在性能的位置：量化大量3D堆叠缓存对HPC工作负载的影响

At the Locus of Performance: Quantifying the Effects of Copious 3D-Stacked Cache on HPC Workloads

论文作者

Domke, Jens, Vatai, Emil, Gerofi, Balazs, Kodama, Yuetsu, Wahib, Mohamed, Podobas, Artur, Mittal, Sparsh, Pericàs, Miquel, Zhang, Lingqi, Chen, Peng, Drozd, Aleksandr, Matsuoka, Satoshi

论文摘要

在过去的三十年中，内存子系统中的创新主要针对克服数据运动瓶颈。

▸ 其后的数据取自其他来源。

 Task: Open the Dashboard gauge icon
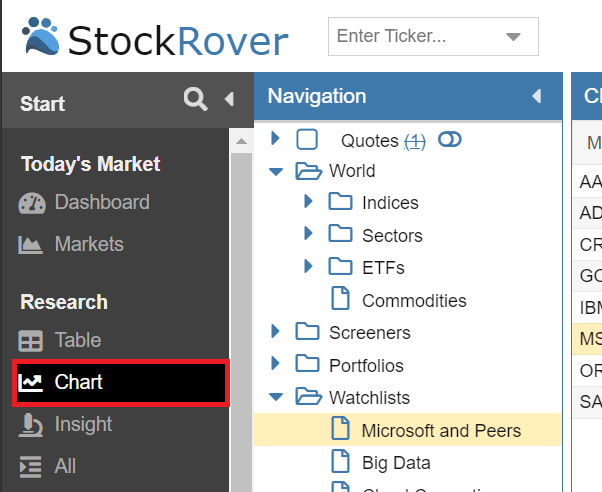[32, 203]
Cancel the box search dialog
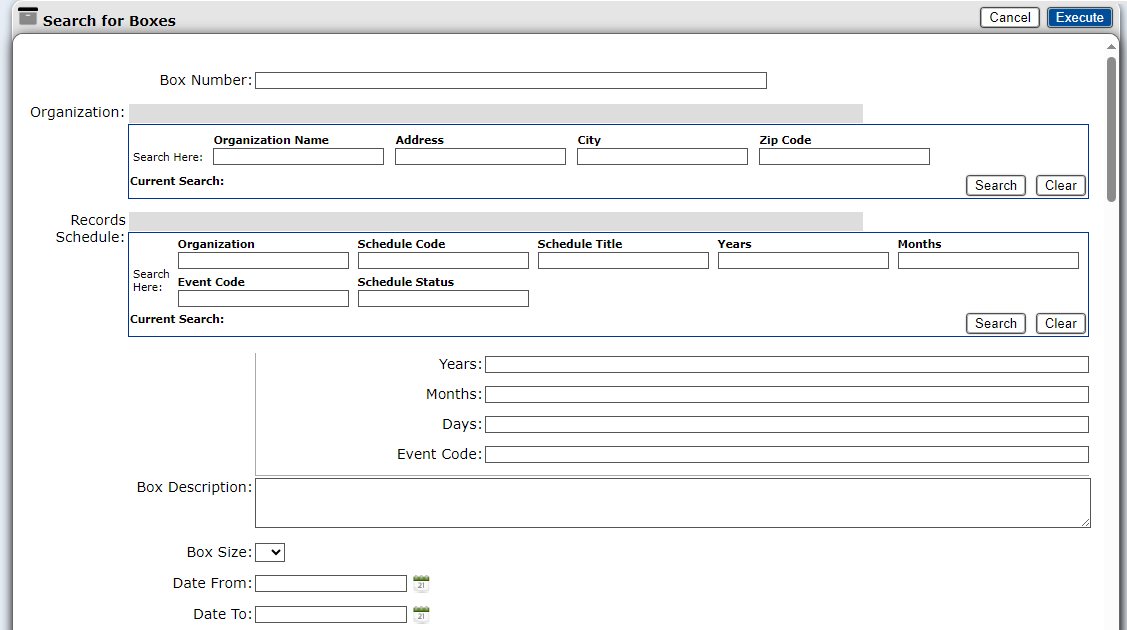1127x630 pixels. click(x=1009, y=17)

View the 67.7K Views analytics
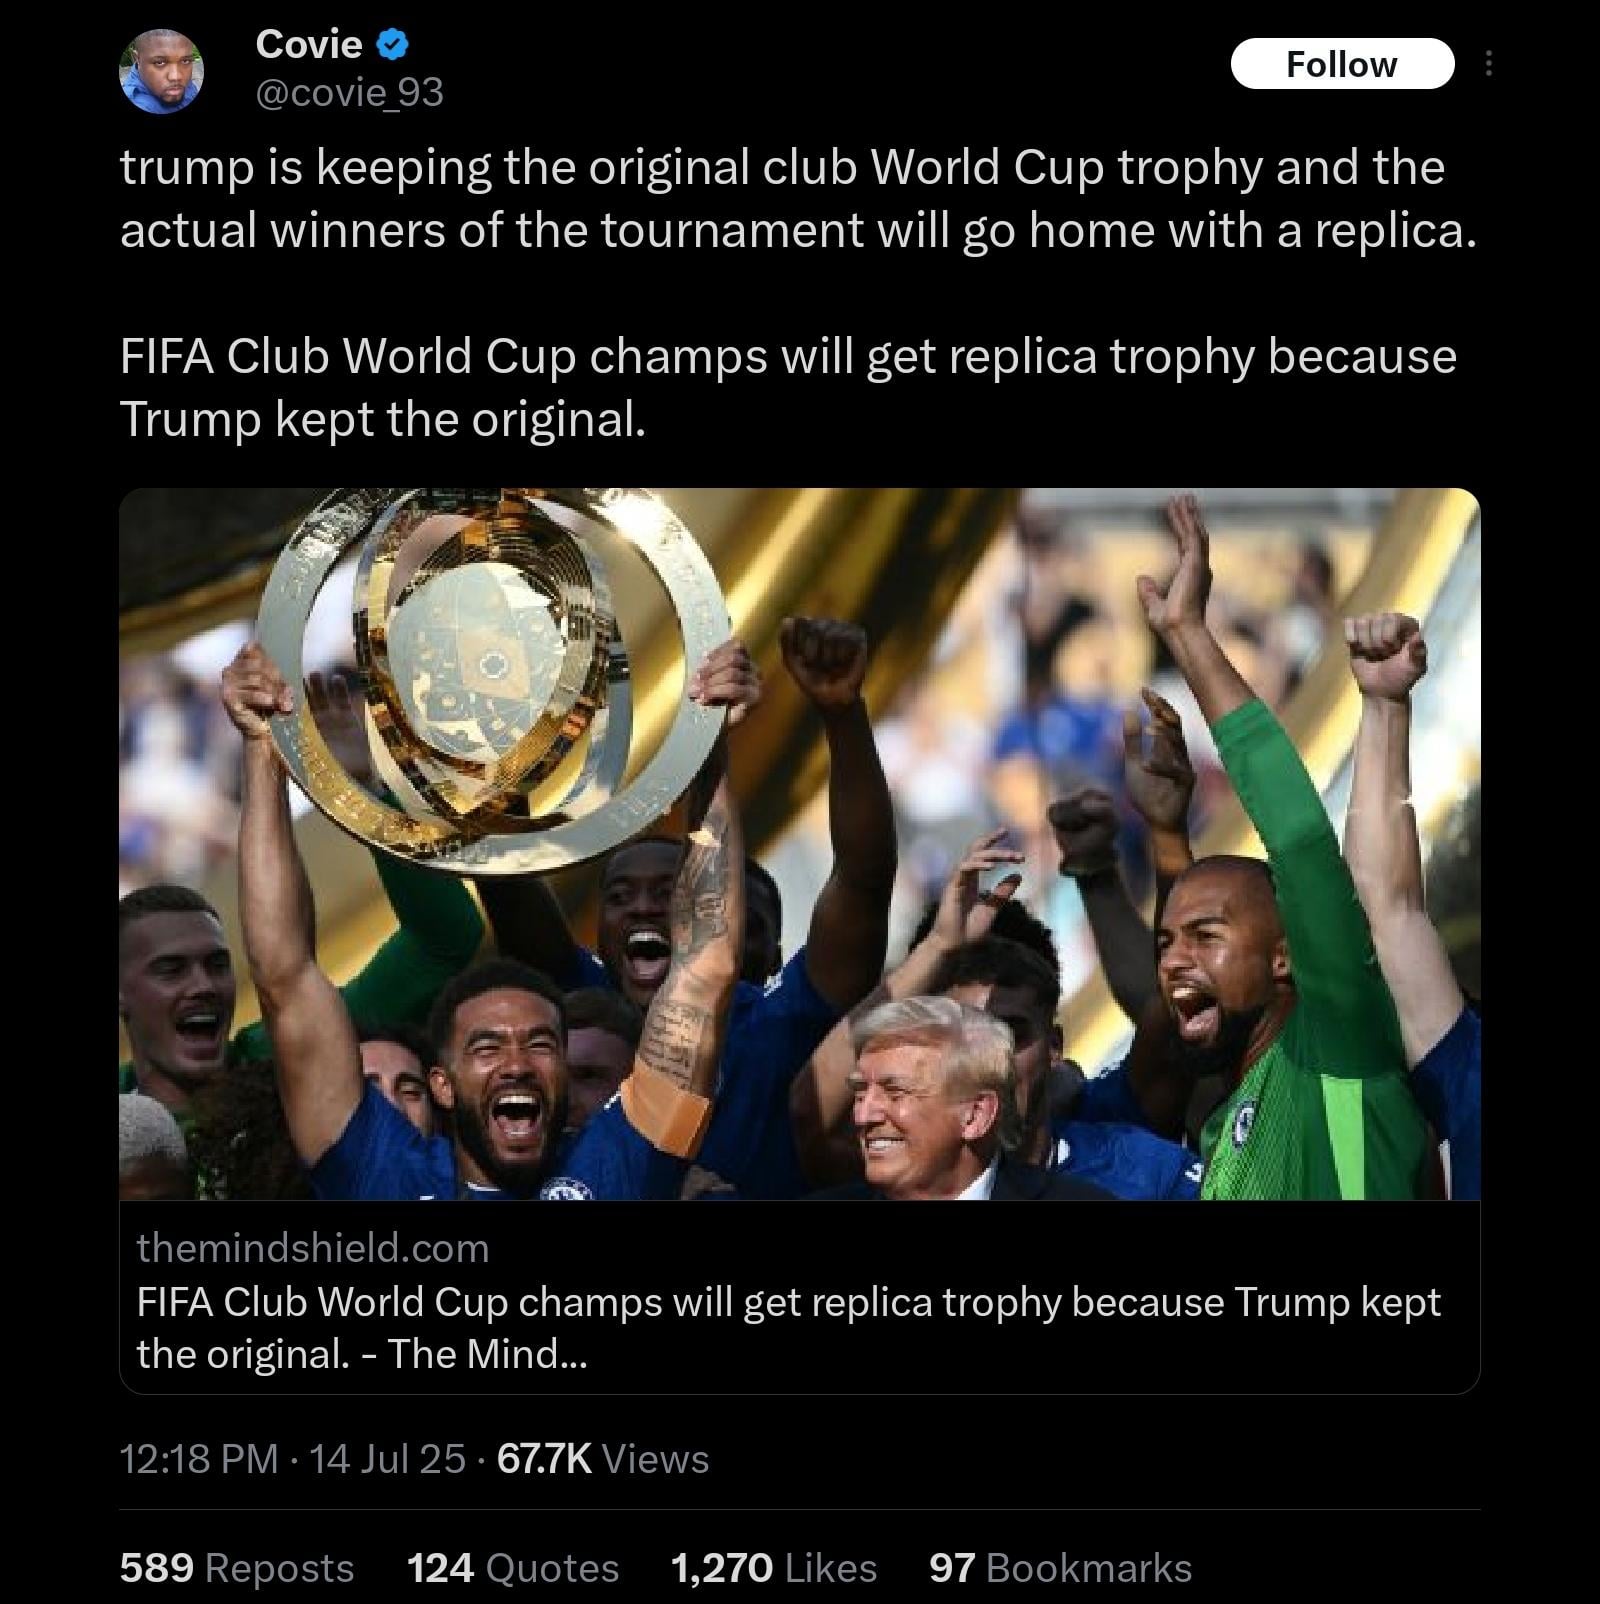[603, 1459]
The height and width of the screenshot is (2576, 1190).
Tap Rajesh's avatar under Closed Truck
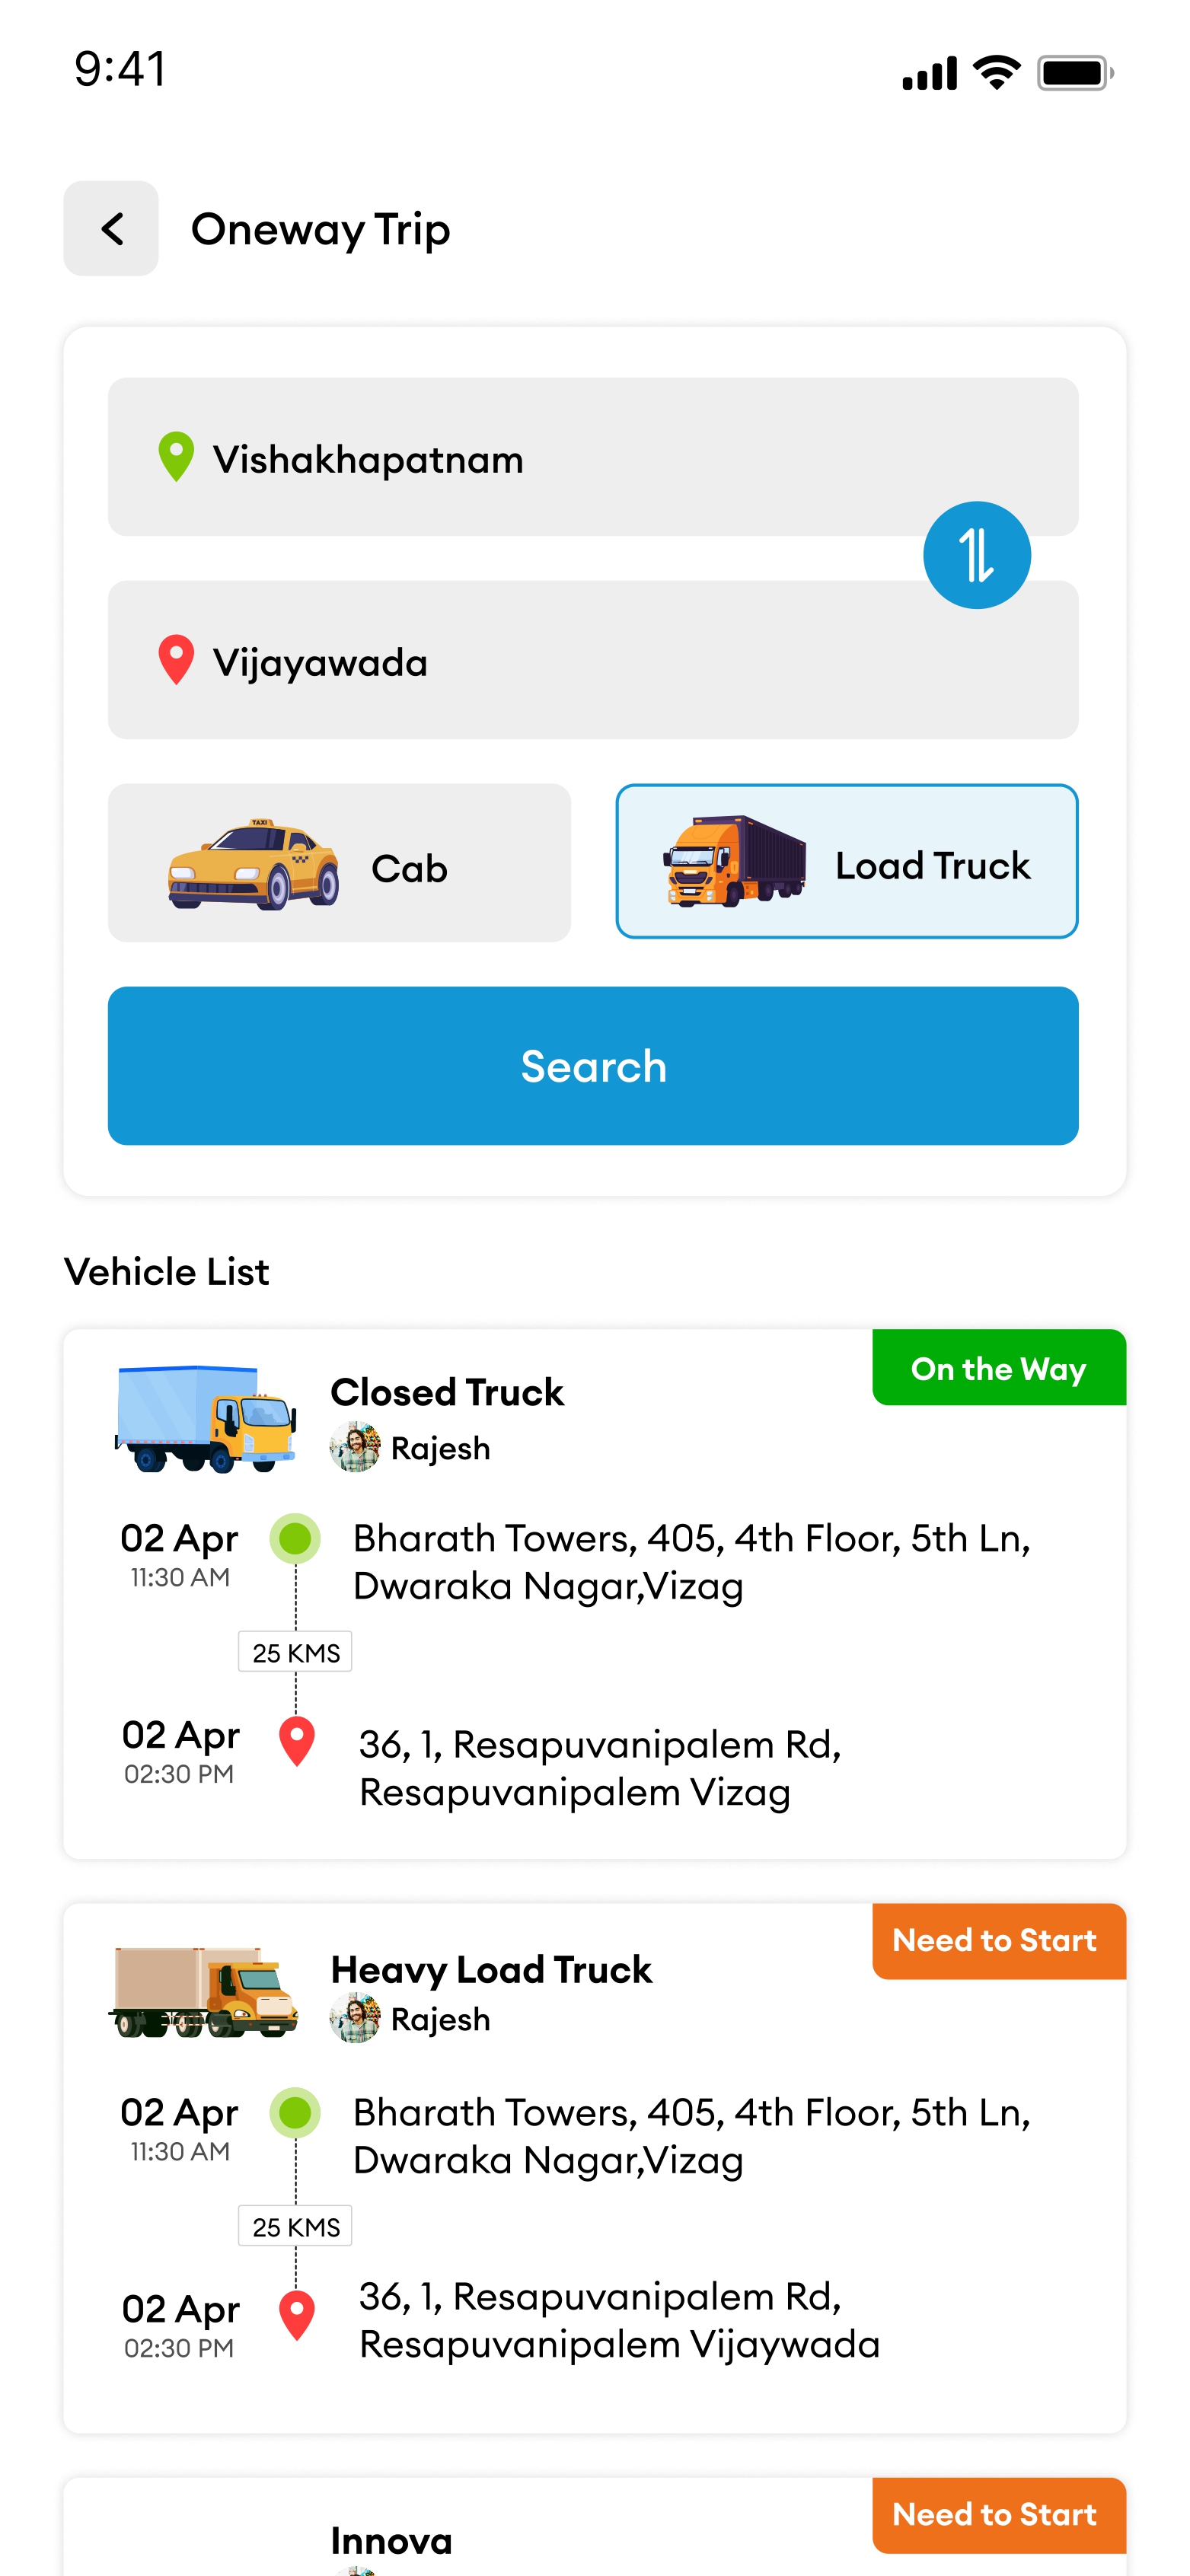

在本文中，我们关注内存技术的特定市场趋势：3D堆叠的内存和缓存。我们研究了将未来HPC的处理器（尤其是3D堆叠的SRAM）扩展在未来HPC的处理器中扩展片上存储器功能的影响。首先，我们提出了一种忽略内存子系统的方法，以在消除数据移动成本时评估性能改进的上限。然后，使用GEM5模拟器，我们对假设的大型缓存处理器（LARC）的两个变体进行建模，该变体以1.5 nm制造，并具有高容量的3D堆叠缓存。通过一系列涉及一系列代理应用和基准的实验，我们旨在揭示HPC CPU性能将如何发展，并以每芯片为基础，以缓存敏感的HPC应用的平均提升为9.56倍。此外，我们详尽地记录了我们的方法论探索，以激励HPC中心通过增强的共同设计来推动自己的技术议程。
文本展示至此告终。